The social worker shared how schools and universities were closed when military action escalated. With Russian forces continuing to target infrastructure in Ukraine, youth hurried to shelters to navigate curfew restrictions in their cities. The curfews they face don’t only restrict movement at night; the Ukrainian capital, Kyiv, recently had a curfew that lasted 36 hours straight. Especially among orphaned youth, who often lack robust informal support systems, such times may be particularly challenging. The longer this invasion goes on, the more he worries about how they will cope.
“We come together on Zoom, and I asked what’s happening, and I heard terrible stories. Some people were in the shelters. Some of them didn’t manage to come back,” he says. “From one contact, I understood that there are clashes around, from bombings to artillery systems. So they will not be the same again after all this is over.”
Hearing the youths’ stories and thinking about their emotional well-being post-conflict has caused the social worker his own emotional challenges. “I heard stories for several days from students from different cities and regions,” he says. “They told me, ‘It’s bombings now, it’s bombings now,’ or ‘Russians,’ or ‘Tanks. It’s difficult to stand.’ So I had this emotional, you know, not breakdown. But really intensive emotional condition.”
With respect to Vladimir Putin, he says, “It’s just his intention to get into the history books” and he calls Putin’s claims that Ukraine is not an independent country “nonsense.” He reiterated that the Ukrainian people he knows are united in not wanting to be a part of a new Soviet Union. He described how demoralizing it has been to hear news from international media outlets who view negotiations with Russia as progress, while Ukrainian cities continue to be targeted with rockets.
His thoughts on international relations may at first glance seem disconnected from his role practicing directly with clients. But as a social worker myself, I heard his perspective on Russia’s eight-year occupation of Ukraine as rooted in the macro practice social workers engage in: providing education about how oppression operates.
He shared that he also worries about family members — especially his siblings with younger children — and understands why they may feel inclined to seek refuge in another country. But he feels strongly that for him to leave Ukraine due to the invasion would be shameful. “I don’t know how the situation will turn out,” he says. “Maybe I will have to, but for now, I just don’t want to leave my country.”
Given how dangerous it is to travel around Ukraine right now, he has decided to stay in his apartment. He hopes it will provide some safety from the invasion, as bombings so far have targeted areas that are not close by. Although friends have offered assistance, he does not want to leave his home. And yet, while coordinating this interview, he didn’t want to delay our discussion, as he didn’t know where he might be.

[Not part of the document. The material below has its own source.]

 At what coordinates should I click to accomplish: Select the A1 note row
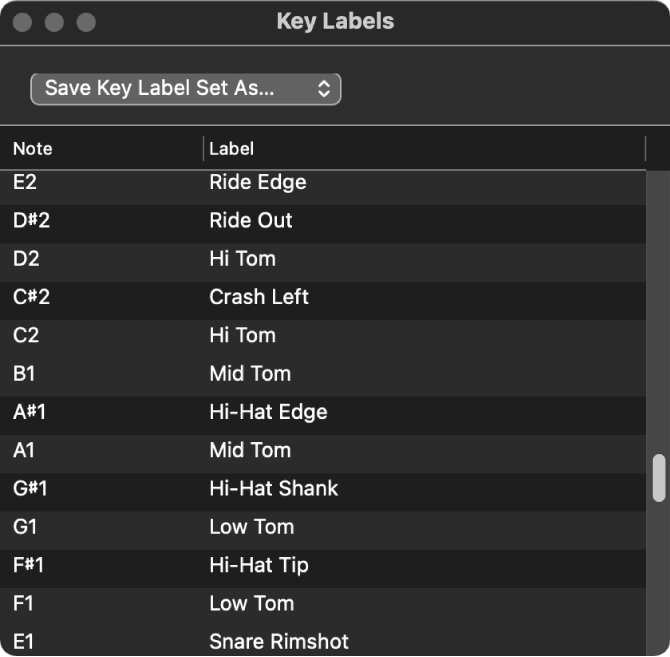[24, 450]
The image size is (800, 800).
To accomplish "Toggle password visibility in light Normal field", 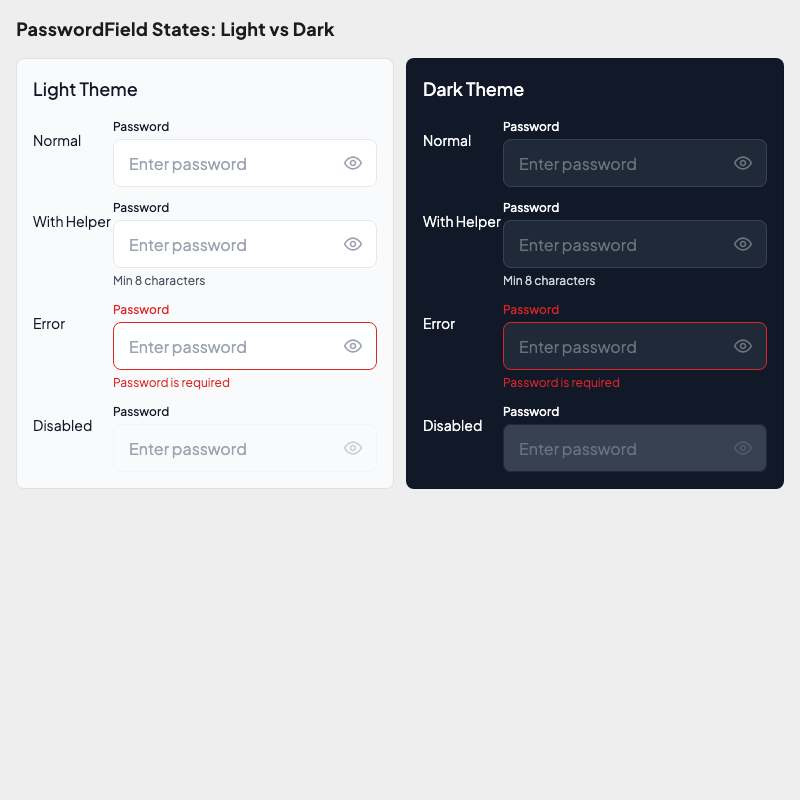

“When there’s warnings, I go to the safest place of my apartment,” he says, “meaning that it should be far from windows.”
He is grateful for support from family; a check-in call from his sister interrupted our interview. While she has not left Ukraine, she went to a friend’s house in the countryside, which they considered safer than staying in Kyiv.
The social worker is adamant that the people of Ukraine will remain united as a country against the Russian threat. And he hopes his country can continue to count on support from the international community to maintain sanctions against Russia to stop this violence.
Despite the threats to his safety, he’ll continue to use online applications to support Ukrainian youth virtually. And he’s committed to staying put if he can. “I don’t really want to live somewhere as a refugee in somebody’s place,” he says. “I just want to stay here.”